→ Your goal: Repeat the listing word for word, starting with the line that contains "The width and" and going on through the end of the listing, and leave the pictures out.

→ Given entries:
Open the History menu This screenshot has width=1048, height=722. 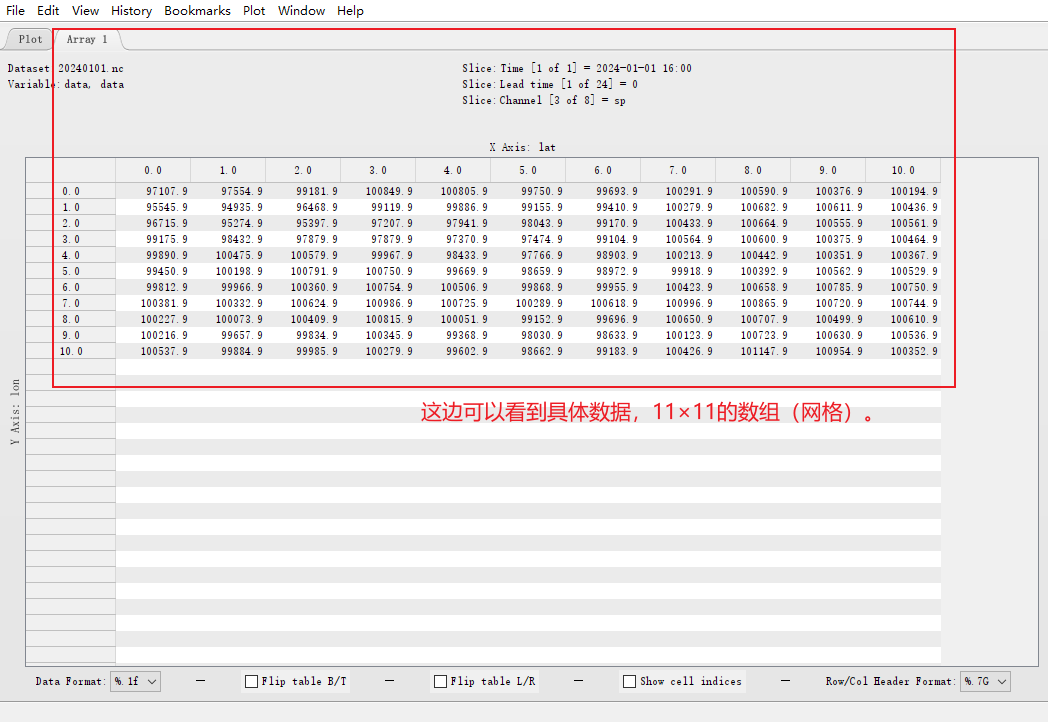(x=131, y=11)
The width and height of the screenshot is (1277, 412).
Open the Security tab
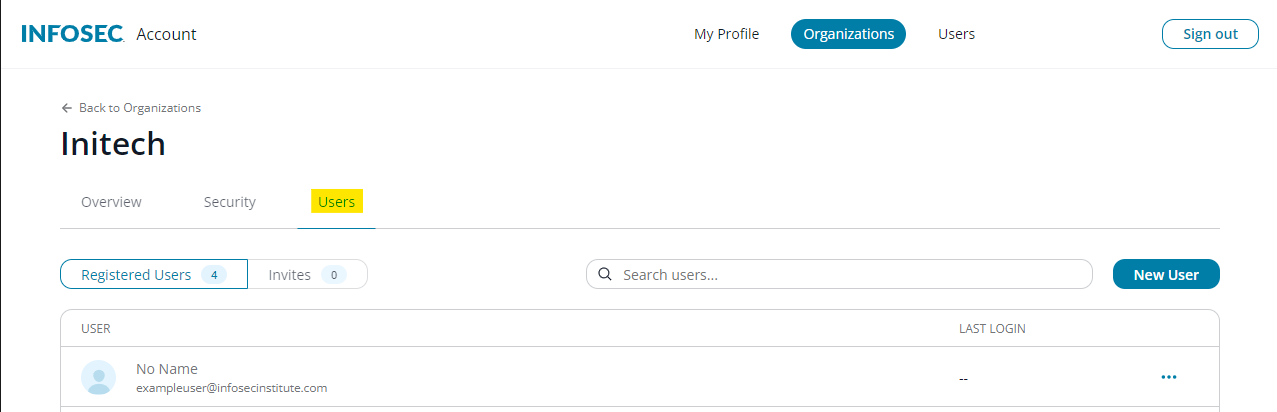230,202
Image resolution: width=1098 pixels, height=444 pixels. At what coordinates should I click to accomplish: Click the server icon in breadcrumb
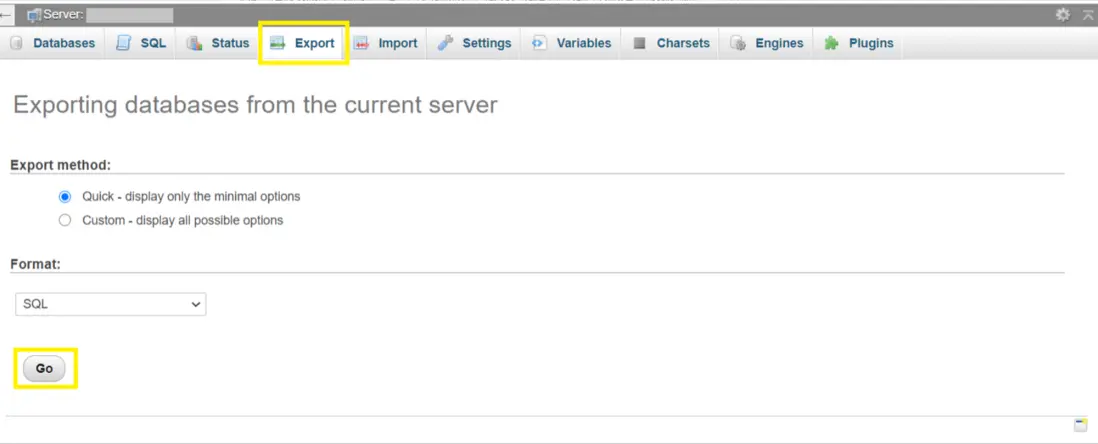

→ Output:
The width and height of the screenshot is (1277, 412).
Open the Security tab
230,202
Image resolution: width=1098 pixels, height=444 pixels. At what coordinates should I click to accomplish: Click the server icon in breadcrumb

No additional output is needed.